MATERIAL PROVIDED Block Start

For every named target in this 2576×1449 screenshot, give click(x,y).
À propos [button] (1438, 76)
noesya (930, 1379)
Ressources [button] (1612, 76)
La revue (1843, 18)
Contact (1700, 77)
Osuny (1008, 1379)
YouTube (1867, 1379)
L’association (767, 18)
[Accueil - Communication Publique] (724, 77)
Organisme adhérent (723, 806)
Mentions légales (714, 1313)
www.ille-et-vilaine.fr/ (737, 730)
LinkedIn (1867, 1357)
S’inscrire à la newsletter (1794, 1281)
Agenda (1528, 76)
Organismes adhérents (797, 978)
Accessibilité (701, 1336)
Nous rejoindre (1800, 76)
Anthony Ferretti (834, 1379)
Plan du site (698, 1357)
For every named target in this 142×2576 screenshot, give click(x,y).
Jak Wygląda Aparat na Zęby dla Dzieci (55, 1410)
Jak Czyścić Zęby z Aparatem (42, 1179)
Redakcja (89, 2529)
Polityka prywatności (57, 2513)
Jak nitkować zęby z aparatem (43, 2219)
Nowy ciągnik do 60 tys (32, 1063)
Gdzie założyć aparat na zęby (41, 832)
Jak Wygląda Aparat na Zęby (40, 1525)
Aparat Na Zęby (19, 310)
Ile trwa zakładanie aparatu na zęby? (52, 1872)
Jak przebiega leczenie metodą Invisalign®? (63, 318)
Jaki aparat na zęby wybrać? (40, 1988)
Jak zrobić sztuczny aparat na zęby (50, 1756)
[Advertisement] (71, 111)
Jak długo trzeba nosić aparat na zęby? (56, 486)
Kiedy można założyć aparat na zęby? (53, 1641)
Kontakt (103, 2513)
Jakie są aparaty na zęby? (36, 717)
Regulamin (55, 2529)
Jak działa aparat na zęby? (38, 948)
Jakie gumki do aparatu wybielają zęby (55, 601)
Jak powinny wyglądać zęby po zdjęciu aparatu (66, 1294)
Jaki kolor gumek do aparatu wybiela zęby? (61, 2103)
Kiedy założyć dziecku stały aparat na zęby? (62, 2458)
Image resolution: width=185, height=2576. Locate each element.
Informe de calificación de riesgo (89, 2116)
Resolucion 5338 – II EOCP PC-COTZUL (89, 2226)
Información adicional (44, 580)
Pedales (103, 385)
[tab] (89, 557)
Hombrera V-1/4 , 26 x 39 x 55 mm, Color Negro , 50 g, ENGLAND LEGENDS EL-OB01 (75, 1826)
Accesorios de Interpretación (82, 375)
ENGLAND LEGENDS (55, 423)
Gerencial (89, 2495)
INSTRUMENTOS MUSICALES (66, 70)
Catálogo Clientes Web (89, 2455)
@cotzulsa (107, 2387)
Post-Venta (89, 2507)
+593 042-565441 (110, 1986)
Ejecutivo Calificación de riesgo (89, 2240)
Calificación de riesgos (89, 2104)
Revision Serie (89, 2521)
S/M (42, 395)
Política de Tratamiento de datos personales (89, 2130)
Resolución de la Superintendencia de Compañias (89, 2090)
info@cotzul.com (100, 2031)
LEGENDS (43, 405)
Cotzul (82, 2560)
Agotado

MATERIAL PROVIDED Block End

» **WORK REQUEST**: The entries above must be written out again exactly as they are.

» **OUTPUT OF THE EXERCISE**:
For every named target in this 2576×1449 screenshot, give click(x,y).
À propos [button] (1438, 76)
noesya (930, 1379)
Ressources [button] (1612, 76)
La revue (1843, 18)
Contact (1700, 77)
Osuny (1008, 1379)
YouTube (1867, 1379)
L’association (767, 18)
[Accueil - Communication Publique] (724, 77)
Organisme adhérent (723, 806)
Mentions légales (714, 1313)
www.ille-et-vilaine.fr/ (737, 730)
LinkedIn (1867, 1357)
S’inscrire à la newsletter (1794, 1281)
Agenda (1528, 76)
Organismes adhérents (797, 978)
Accessibilité (701, 1336)
Nous rejoindre (1800, 76)
Anthony Ferretti (834, 1379)
Plan du site (698, 1357)
For every named target in this 142×2576 screenshot, give click(x,y).
Jak Wygląda Aparat na Zęby dla Dzieci (55, 1410)
Jak Czyścić Zęby z Aparatem (42, 1179)
Redakcja (89, 2529)
Polityka prywatności (57, 2513)
Jak nitkować zęby z aparatem (43, 2219)
Nowy ciągnik do 60 tys (32, 1063)
Gdzie założyć aparat na zęby (41, 832)
Jak Wygląda Aparat na Zęby (40, 1525)
Aparat Na Zęby (19, 310)
Ile trwa zakładanie aparatu na zęby? (52, 1872)
Jak przebiega leczenie metodą Invisalign®? (63, 318)
Jaki aparat na zęby wybrać? (40, 1988)
Jak zrobić sztuczny aparat na zęby (50, 1756)
[Advertisement] (71, 111)
Jak długo trzeba nosić aparat na zęby? (56, 486)
Kiedy można założyć aparat na zęby? (53, 1641)
Kontakt (103, 2513)
Jakie są aparaty na zęby? (36, 717)
Regulamin (55, 2529)
Jak działa aparat na zęby? (38, 948)
Jakie gumki do aparatu wybielają zęby (55, 601)
Jak powinny wyglądać zęby po zdjęciu aparatu (66, 1294)
Jaki kolor gumek do aparatu wybiela zęby? (61, 2103)
Kiedy założyć dziecku stały aparat na zęby? (62, 2458)
Image resolution: width=185, height=2576. Locate each element.
Informe de calificación de riesgo (89, 2116)
Resolucion 5338 – II EOCP PC-COTZUL (89, 2226)
Información adicional (44, 580)
Pedales (103, 385)
[tab] (89, 557)
Hombrera V-1/4 , 26 x 39 x 55 mm, Color Negro , 50 g, ENGLAND LEGENDS EL-OB01 (75, 1826)
Accesorios de Interpretación (82, 375)
ENGLAND LEGENDS (55, 423)
Gerencial (89, 2495)
INSTRUMENTOS MUSICALES (66, 70)
Catálogo Clientes Web (89, 2455)
@cotzulsa (107, 2387)
Post-Venta (89, 2507)
+593 042-565441 (110, 1986)
Ejecutivo Calificación de riesgo (89, 2240)
Calificación de riesgos (89, 2104)
Revision Serie (89, 2521)
S/M (42, 395)
Política de Tratamiento de datos personales (89, 2130)
Resolución de la Superintendencia de Compañias (89, 2090)
info@cotzul.com (100, 2031)
LEGENDS (43, 405)
Cotzul (82, 2560)
Agotado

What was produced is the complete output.